Data listing
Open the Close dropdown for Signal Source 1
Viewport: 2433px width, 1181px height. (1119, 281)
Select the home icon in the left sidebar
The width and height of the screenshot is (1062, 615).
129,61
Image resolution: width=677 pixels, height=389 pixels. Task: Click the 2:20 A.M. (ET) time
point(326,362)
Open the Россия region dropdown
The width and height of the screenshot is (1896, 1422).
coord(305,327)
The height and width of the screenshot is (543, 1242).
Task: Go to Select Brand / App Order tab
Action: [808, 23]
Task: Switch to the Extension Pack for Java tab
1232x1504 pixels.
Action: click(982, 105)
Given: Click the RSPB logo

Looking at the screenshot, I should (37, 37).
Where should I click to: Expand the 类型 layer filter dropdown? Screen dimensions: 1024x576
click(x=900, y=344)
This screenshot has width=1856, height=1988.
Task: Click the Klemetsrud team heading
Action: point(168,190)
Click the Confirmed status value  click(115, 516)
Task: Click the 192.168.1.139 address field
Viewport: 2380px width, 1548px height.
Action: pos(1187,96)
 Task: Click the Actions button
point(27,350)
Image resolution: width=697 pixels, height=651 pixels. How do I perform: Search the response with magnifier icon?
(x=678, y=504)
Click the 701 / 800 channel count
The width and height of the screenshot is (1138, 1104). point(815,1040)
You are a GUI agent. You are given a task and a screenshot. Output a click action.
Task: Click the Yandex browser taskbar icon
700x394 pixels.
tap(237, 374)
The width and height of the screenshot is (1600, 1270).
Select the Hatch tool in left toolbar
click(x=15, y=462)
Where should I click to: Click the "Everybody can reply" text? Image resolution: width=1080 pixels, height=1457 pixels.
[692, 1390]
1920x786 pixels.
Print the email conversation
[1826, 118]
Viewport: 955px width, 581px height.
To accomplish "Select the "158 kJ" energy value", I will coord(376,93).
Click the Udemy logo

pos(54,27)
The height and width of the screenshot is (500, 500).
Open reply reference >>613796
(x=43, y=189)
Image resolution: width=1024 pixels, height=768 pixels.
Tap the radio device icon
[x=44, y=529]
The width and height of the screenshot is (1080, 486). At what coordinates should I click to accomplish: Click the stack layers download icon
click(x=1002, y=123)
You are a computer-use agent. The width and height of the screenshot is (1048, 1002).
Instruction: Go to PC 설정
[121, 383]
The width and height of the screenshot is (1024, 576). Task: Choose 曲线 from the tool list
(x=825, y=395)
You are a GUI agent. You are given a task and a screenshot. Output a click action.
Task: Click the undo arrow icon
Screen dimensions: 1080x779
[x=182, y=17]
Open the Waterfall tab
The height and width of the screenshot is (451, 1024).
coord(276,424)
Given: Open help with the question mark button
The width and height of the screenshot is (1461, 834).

### Stated goal
Rewrite the rows above, swapping every occurrence of "pixels" for "px" and leaving everything else unchanged.

### Solved exercise
Open the Close dropdown for Signal Source 1
Viewport: 2433px width, 1181px height. (1119, 281)
Select the home icon in the left sidebar
The width and height of the screenshot is (1062, 615).
129,61
Image resolution: width=677 px, height=389 px. Task: Click the 2:20 A.M. (ET) time
point(326,362)
Open the Россия region dropdown
The width and height of the screenshot is (1896, 1422).
coord(305,327)
The height and width of the screenshot is (543, 1242).
Task: Go to Select Brand / App Order tab
Action: [808, 23]
Task: Switch to the Extension Pack for Java tab
1232x1504 px.
Action: click(982, 105)
Given: Click the RSPB logo

Looking at the screenshot, I should (37, 37).
Where should I click to: Expand the 类型 layer filter dropdown? Screen dimensions: 1024x576
click(x=900, y=344)
This screenshot has width=1856, height=1988.
Task: Click the Klemetsrud team heading
Action: point(168,190)
Click the Confirmed status value  click(115, 516)
Task: Click the 192.168.1.139 address field
Viewport: 2380px width, 1548px height.
Action: pos(1187,96)
 Task: Click the Actions button
point(27,350)
Image resolution: width=697 px, height=651 px. How do I perform: Search the response with magnifier icon?
(x=678, y=504)
Click the 701 / 800 channel count
The width and height of the screenshot is (1138, 1104). point(815,1040)
You are a GUI agent. You are given a task and a screenshot. Output a click action.
Task: Click the Yandex browser taskbar icon
700x394 px.
tap(237, 374)
The width and height of the screenshot is (1600, 1270).
Select the Hatch tool in left toolbar
click(x=15, y=462)
Where should I click to: Click the "Everybody can reply" text? Image resolution: width=1080 px, height=1457 px.
[692, 1390]
1920x786 px.
Print the email conversation
[1826, 118]
Viewport: 955px width, 581px height.
To accomplish "Select the "158 kJ" energy value", I will coord(376,93).
Click the Udemy logo

pos(54,27)
The height and width of the screenshot is (500, 500).
Open reply reference >>613796
(x=43, y=189)
Image resolution: width=1024 px, height=768 px.
Tap the radio device icon
[x=44, y=529]
The width and height of the screenshot is (1080, 486). At what coordinates should I click to accomplish: Click the stack layers download icon
click(x=1002, y=123)
You are a computer-use agent. The width and height of the screenshot is (1048, 1002).
Instruction: Go to PC 설정
[121, 383]
The width and height of the screenshot is (1024, 576). Task: Choose 曲线 from the tool list
(x=825, y=395)
You are a GUI agent. You are given a task and a screenshot. Output a click action.
Task: Click the undo arrow icon
Screen dimensions: 1080x779
[x=182, y=17]
Open the Waterfall tab
The height and width of the screenshot is (451, 1024).
coord(276,424)
Given: Open help with the question mark button
The width and height of the screenshot is (1461, 834).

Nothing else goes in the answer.